--- DATA EXCERPTS Enclosed Below ---
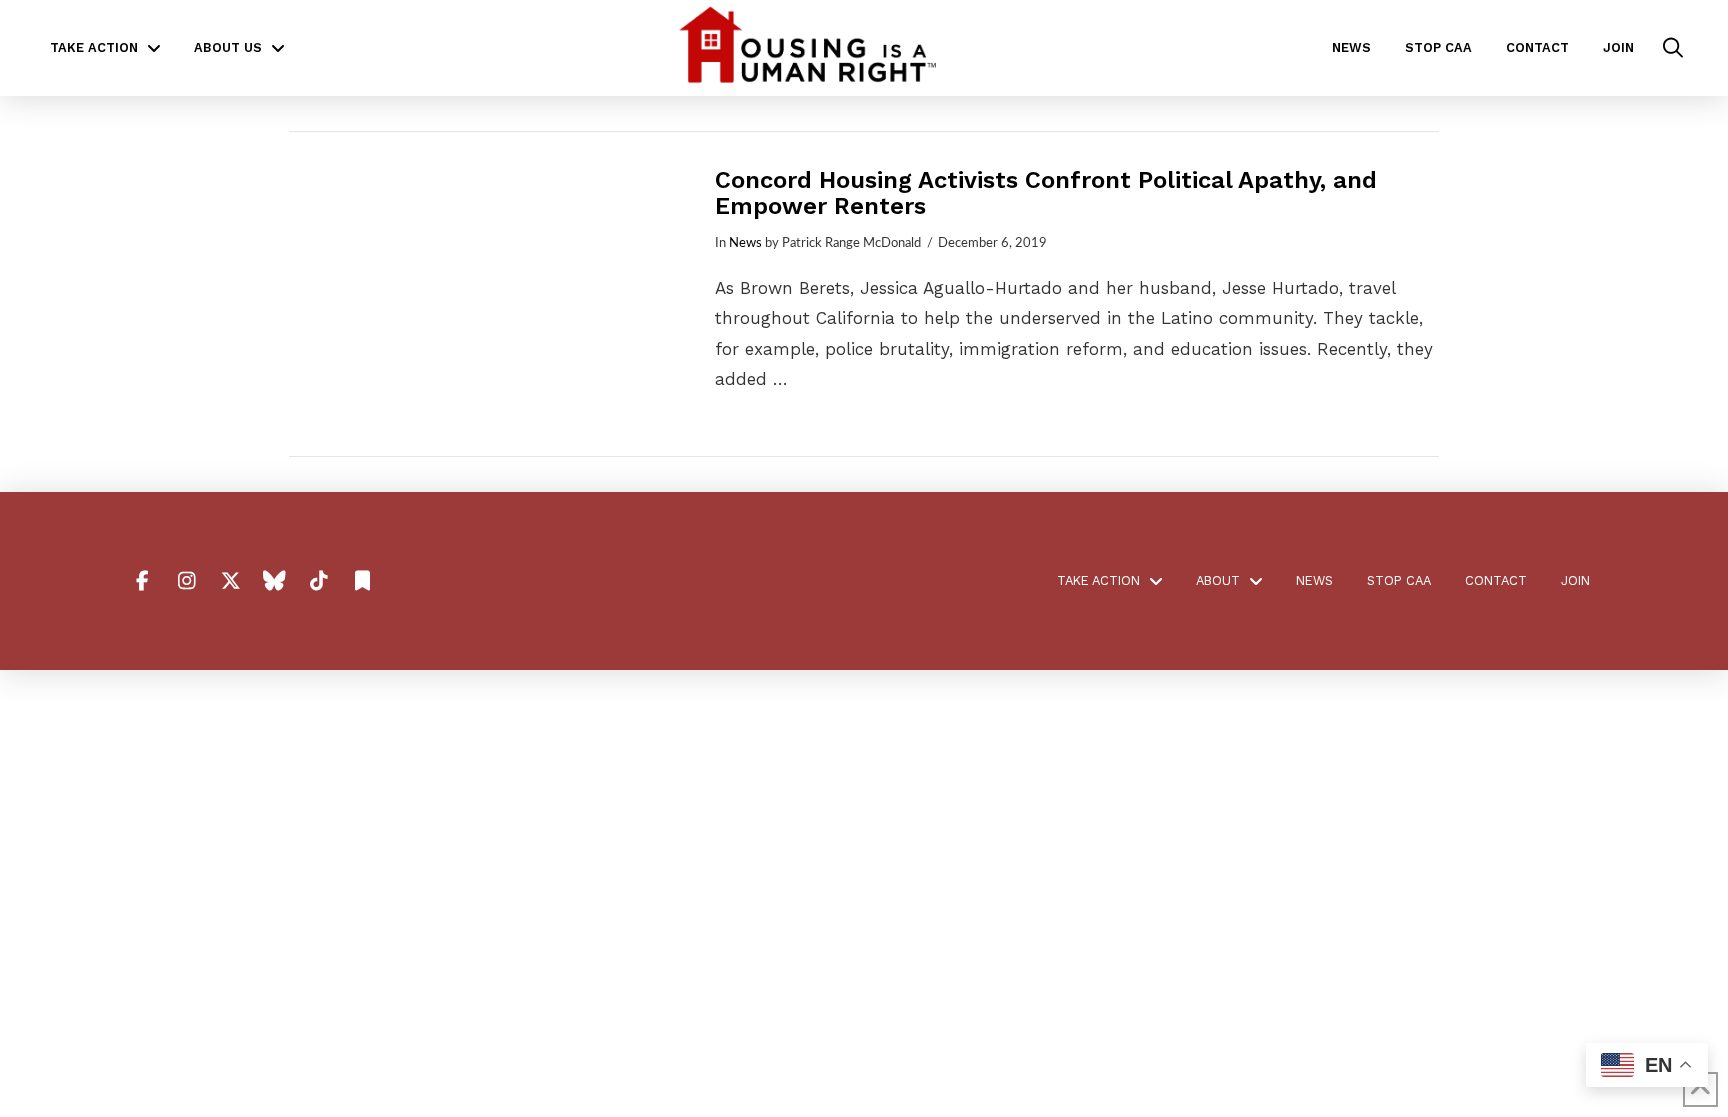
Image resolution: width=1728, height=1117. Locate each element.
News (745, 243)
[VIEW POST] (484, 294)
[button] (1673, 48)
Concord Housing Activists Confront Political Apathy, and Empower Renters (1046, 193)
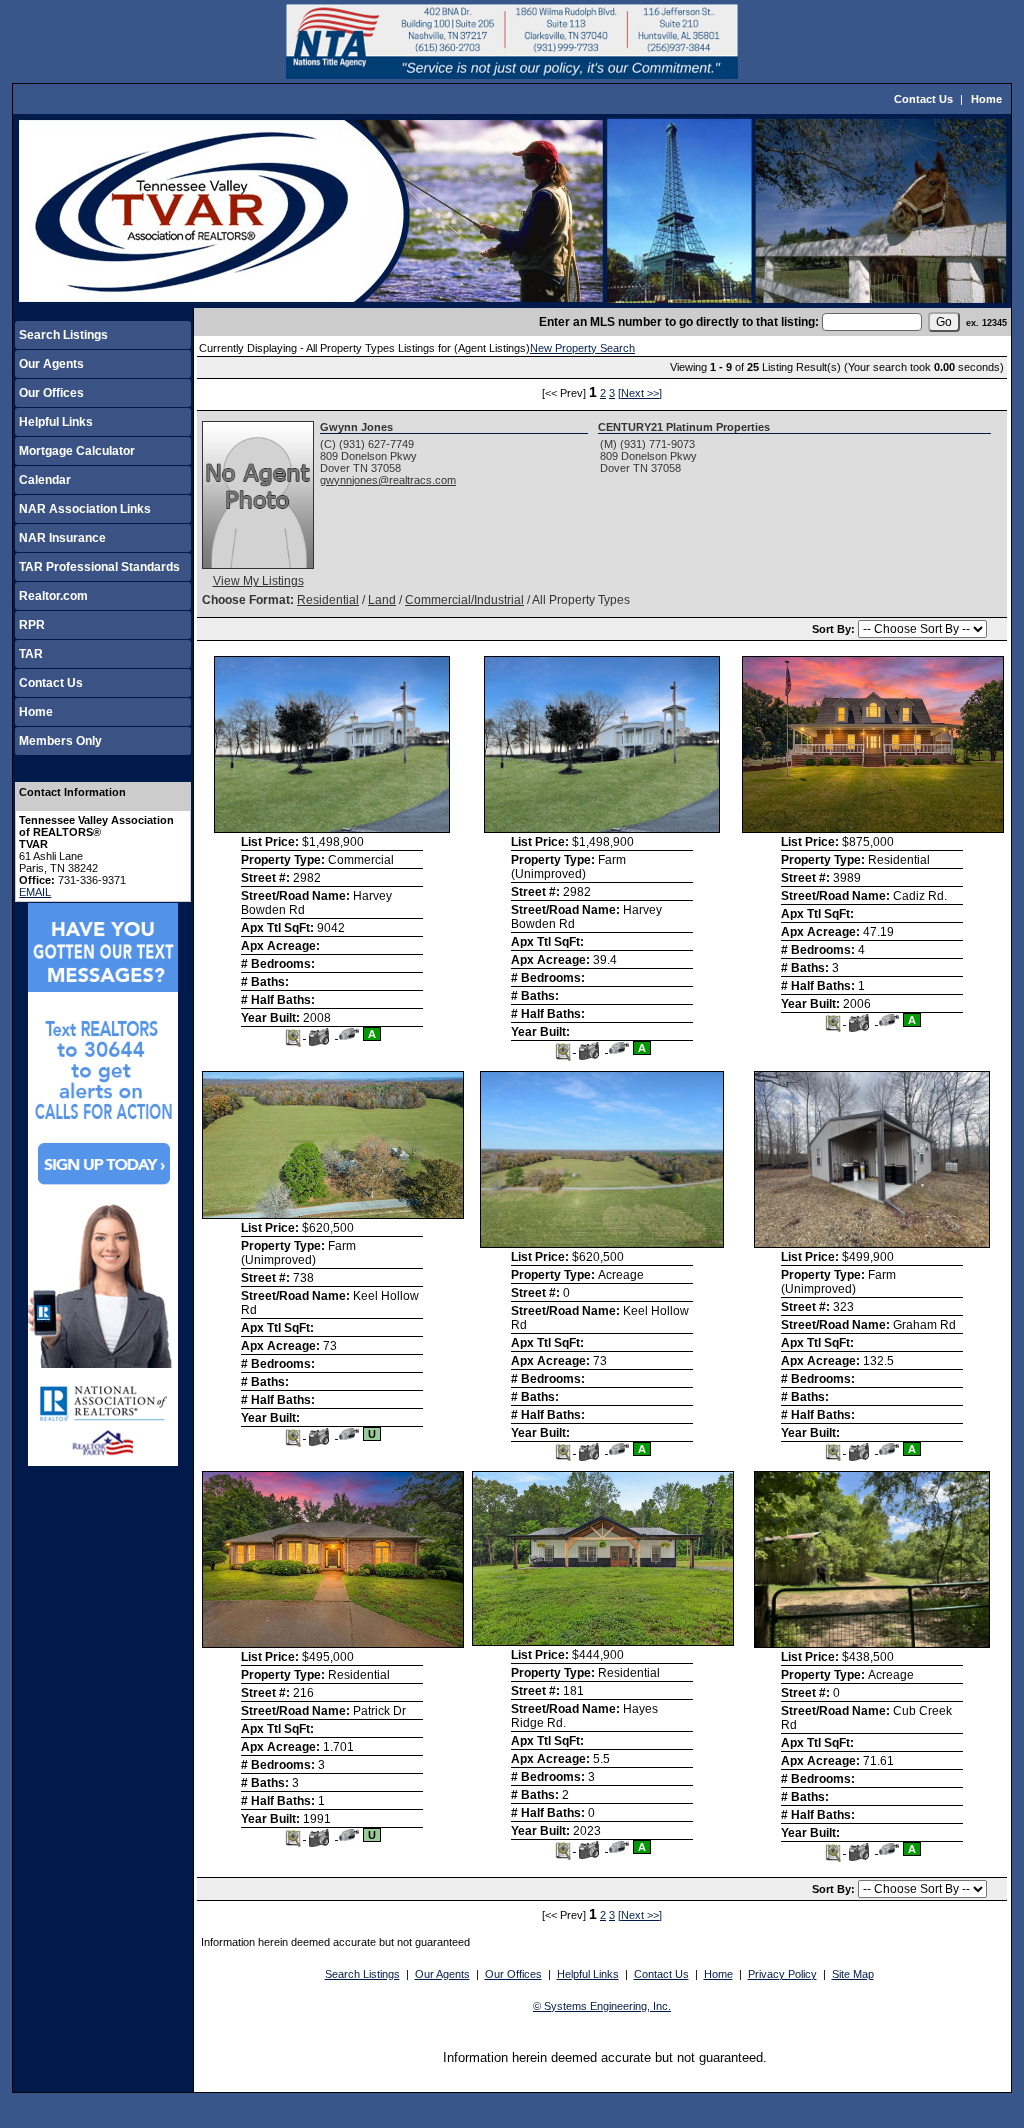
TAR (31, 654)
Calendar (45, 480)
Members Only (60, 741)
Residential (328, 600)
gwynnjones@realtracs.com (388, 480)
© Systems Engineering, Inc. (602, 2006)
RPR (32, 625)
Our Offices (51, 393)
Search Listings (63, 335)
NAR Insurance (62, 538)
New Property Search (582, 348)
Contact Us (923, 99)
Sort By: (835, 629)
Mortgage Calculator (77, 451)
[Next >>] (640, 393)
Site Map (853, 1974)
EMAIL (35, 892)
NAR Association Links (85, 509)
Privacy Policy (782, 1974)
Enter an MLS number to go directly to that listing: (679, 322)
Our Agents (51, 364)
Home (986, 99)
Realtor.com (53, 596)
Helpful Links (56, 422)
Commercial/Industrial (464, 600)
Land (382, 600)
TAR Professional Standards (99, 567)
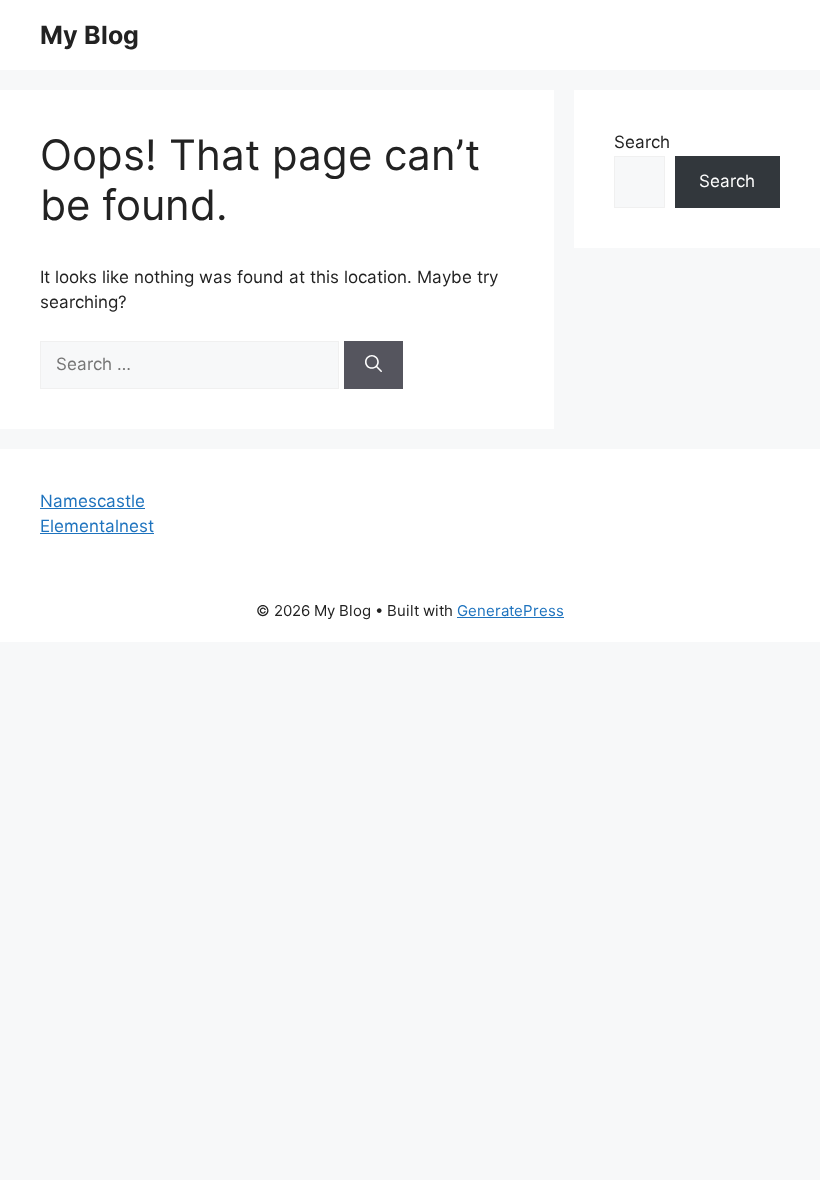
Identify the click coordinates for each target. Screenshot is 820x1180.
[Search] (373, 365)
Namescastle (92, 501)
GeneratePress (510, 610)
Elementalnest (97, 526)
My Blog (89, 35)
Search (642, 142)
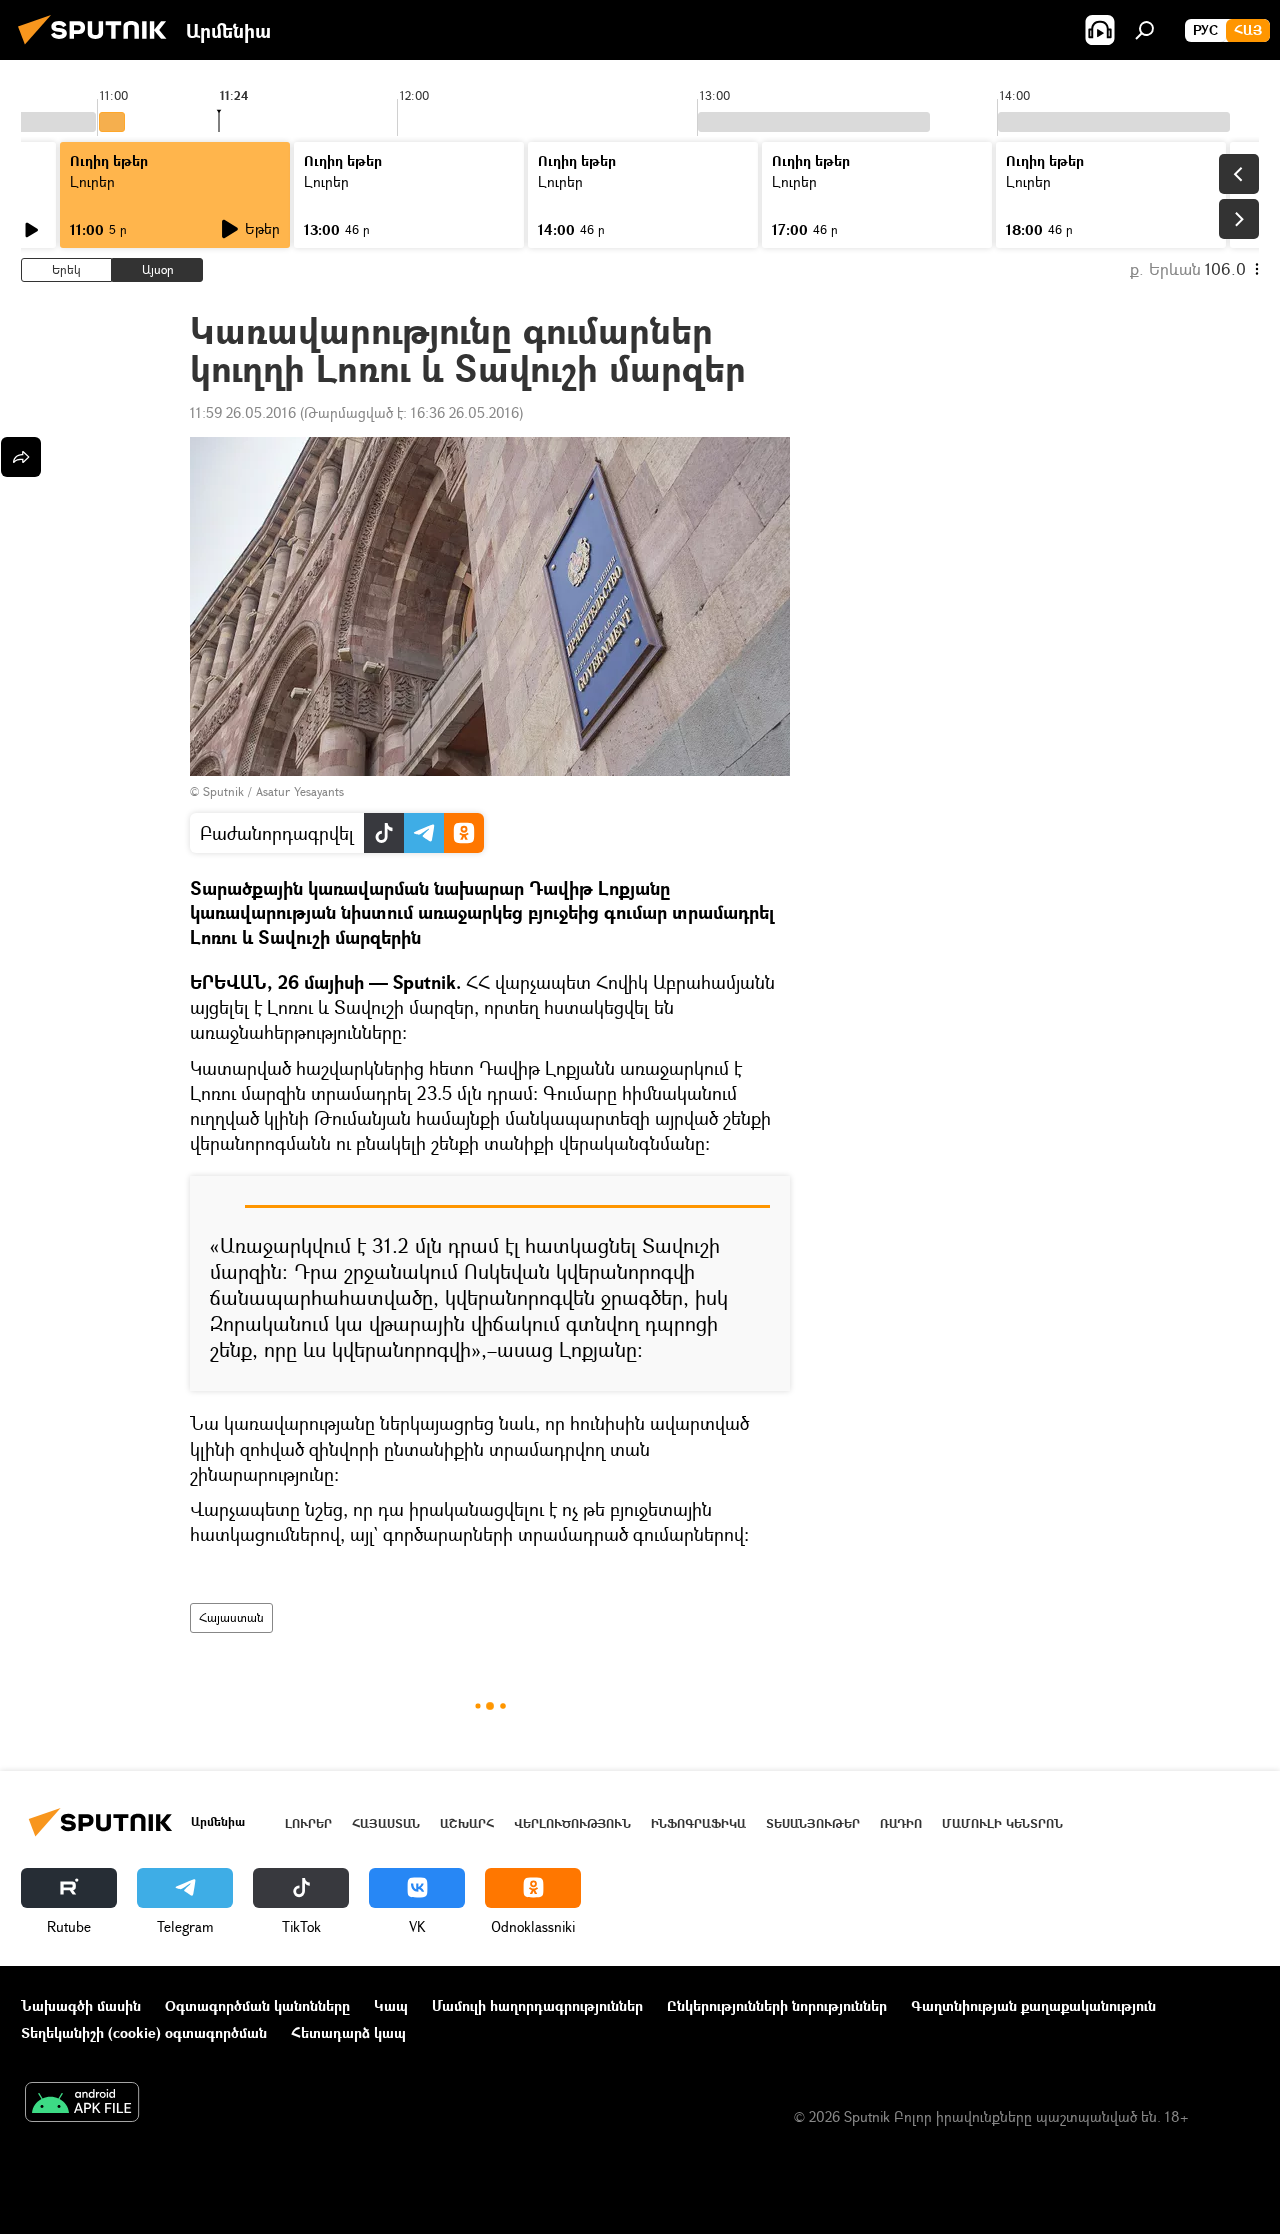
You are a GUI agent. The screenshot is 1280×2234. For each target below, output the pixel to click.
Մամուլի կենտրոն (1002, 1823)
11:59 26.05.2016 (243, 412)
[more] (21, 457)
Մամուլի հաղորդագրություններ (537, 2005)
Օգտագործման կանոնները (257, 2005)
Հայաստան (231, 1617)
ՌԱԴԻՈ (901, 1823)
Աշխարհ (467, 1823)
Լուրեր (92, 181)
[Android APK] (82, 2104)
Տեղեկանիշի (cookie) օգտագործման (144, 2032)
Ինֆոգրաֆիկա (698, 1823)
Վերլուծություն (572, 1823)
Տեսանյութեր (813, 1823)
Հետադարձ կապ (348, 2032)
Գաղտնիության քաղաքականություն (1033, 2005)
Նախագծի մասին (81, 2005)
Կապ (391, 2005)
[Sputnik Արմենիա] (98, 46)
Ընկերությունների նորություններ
--- End of Enclosed DATA EXCERPTS ---
▸ WORK TASK:
Quote word for word only the lines above from the one containing "Sort By: (835, 629)" through the one containing "ՌԱԴԻՈ (901, 1823)". Pictures stay out of your copy.

▸ ANSWER BOX:
Sort By: (835, 629)
Mortgage Calculator (77, 451)
[Next >>] (640, 393)
Site Map (853, 1974)
EMAIL (35, 892)
NAR Association Links (85, 509)
Privacy Policy (782, 1974)
Enter an MLS number to go directly to that listing: (679, 322)
Our Agents (51, 364)
Home (986, 99)
Realtor.com (53, 596)
Helpful Links (56, 422)
Commercial/Industrial (464, 600)
Land (382, 600)
TAR Professional Standards (99, 567)
Identify the click coordinates for each target. Screenshot is 820x1180.
[Search] (373, 365)
Namescastle (92, 501)
GeneratePress (510, 610)
Elementalnest (97, 526)
My Blog (89, 35)
Search (642, 142)
You are a GUI agent. The screenshot is 1280×2234. For each target below, output the pixel to click.
Մամուլի կենտրոն (1002, 1823)
11:59 26.05.2016 (243, 412)
[more] (21, 457)
Մամուլի հաղորդագրություններ (537, 2005)
Օգտագործման կանոնները (257, 2005)
Հայաստան (231, 1617)
ՌԱԴԻՈ (901, 1823)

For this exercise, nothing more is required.